Extrait de l’article de N. S. Khrouchtchev, » Problèmes actuels du système socialiste mondial « , 1962.
« Pourquoi les impérialistes, malgré toutes leurs contradictions, parviennent-ils à réaliser à l’échelle internationale, encore qu’incomplètement, leur coopération économique dans certains secteurs importants ?
Tout d’abord, on a ici la manifestation &emdash; sur une base contradictoire, il est vrai &emdash; de la tendance objective à l’internationalisation croissante de la vie économique, qui s’est considérablement renforcée de nos jours par suite du rapide progrès scientifique et technique.
Ensuite, devant la puissance croissante du système socialiste, dont l’économie est planifiée, devant l’essor rapide du mouvement de libération des peuples, les impérialistes sont amenés à rechercher le moyen d’atténuer les contradictions dans leur camp. Redoutant la compétition économique pacifique avec les pays du système socialiste, et devant la contradiction majeure de notre temps, celle qui oppose le capitalisme au socialisme, les impérialistes s’efforcent de repousser au second plan leurs contradictions internes.
Naturellement, il ne faut pas s’exagérer la portée des groupements impérialistes internationaux. On a beau porter aux nues en Occident l’idée d’intégration européenne et les résultats qu’elle donne, un fait demeure : les alliances créées par les impérialistes ne font pas disparaître les profondes contradictions intérieures et les tares inhérentes au monde capitaliste. Les blocs militaires et les groupements placés sous la direction des Etats-Unis connaissent des crises fréquentes, dues aux profondes contradictions qui existent entre les principales puissances impérialistes. Les intérêts d’un petit groupe d’Etats impérialistes se heurtent également à ceux des autres pays capitalistes, comme ils se heurtent aux intérêts de tous les peuples. Tout cela affaiblit obligatoirement les unions et les alliances impérialistes.
Mais ne pas exagérer les forces de l’adversaire, cela ne veut pas dire les ignorer. Ce serait faire preuve de légèreté et de myopie politique que de ne pas prêter attention aux desseins et aux agissements des chefs de file de l’intégration européenne.
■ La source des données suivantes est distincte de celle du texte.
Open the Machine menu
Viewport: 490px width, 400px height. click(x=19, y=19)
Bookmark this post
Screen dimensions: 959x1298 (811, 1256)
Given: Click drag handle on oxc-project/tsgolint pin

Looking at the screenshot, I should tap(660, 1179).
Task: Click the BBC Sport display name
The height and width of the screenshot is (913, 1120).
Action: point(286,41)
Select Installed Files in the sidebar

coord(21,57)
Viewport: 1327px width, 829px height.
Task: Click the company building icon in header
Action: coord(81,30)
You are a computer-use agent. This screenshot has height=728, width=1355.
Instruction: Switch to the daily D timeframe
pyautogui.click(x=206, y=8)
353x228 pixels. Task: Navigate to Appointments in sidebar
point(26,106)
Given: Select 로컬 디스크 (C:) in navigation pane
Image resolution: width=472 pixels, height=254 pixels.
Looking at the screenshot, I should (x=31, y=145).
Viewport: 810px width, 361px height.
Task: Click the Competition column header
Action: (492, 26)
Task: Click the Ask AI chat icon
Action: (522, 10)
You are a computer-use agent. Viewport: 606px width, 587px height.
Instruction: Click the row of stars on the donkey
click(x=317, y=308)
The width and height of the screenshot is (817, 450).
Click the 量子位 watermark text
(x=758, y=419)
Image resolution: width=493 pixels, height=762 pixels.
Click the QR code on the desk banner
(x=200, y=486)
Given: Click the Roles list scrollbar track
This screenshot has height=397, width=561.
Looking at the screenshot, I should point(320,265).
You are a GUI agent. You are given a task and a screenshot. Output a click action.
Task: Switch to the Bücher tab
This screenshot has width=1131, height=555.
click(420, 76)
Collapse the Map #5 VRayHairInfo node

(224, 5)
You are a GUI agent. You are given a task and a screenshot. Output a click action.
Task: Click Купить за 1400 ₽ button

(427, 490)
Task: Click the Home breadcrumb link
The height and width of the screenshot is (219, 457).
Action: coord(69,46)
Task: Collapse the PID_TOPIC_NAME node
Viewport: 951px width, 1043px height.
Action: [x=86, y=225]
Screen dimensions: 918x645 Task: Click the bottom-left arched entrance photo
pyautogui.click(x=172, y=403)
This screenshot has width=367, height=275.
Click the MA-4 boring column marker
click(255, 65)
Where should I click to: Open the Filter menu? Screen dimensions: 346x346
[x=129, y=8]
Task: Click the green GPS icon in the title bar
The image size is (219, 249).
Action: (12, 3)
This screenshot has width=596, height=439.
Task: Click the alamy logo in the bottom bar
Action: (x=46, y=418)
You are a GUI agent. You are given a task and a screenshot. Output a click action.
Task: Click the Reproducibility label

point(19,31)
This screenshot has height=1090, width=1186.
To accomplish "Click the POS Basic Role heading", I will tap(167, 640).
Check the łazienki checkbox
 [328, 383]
Les communistes luttent donc contre les tentatives d’utiliser le Marché commun et les autres groupements de ce genre d’une part pour la préparation d’une nouvelle guerre et le renforcement de la course aux armements, d’autre part à des fins de pression économique et politique sur les autres pays et particulièrement sur les jeunes Etats nationaux en plein développement. Nous avons dénoncé et nous continuerons à dénoncer les conséquences néfastes de l’intégration capitaliste pour les masses travailleuses.
En même temps, nous tenons compte des tendances objectives à l’internationalisation de la production qui agissent dans le monde capitaliste, et nous déterminons notre politique, nous prenons des mesures économiques en conséquence. Et ici se pose la question de la possibilité d’une coopération économique et d’une compétition économique pacifique non seulement entre des Etats ayant des régimes sociaux différents, mais également entre les unions économiques dont font partie les uns et les autres.
La tendance des milieux impérialistes à profiter de l’intégration de l’Europe occidentale pour constituer entre plusieurs Etats des groupements économiques fermés, de caractère agressif, représente un danger qui ne saurait nous échapper. Cette politique de l’Occident dresse des barrières sur la voie du développement du commerce mondial et de la coopération entre les groupements économiques des deux systèmes. Tout autre est l’attitude des Etats socialistes, qui, dans la situation nouvelle, font des propositions tendant à étendre les relations commerciales entre les pays des deux systèmes opposés. »
(in « Nouvelle Revue internationale », septembre 1962, p. 14 et suiv.)
Extrait de Jacques Dalloz, « Textes sur la décolonisation », PUF, Paris, 1989.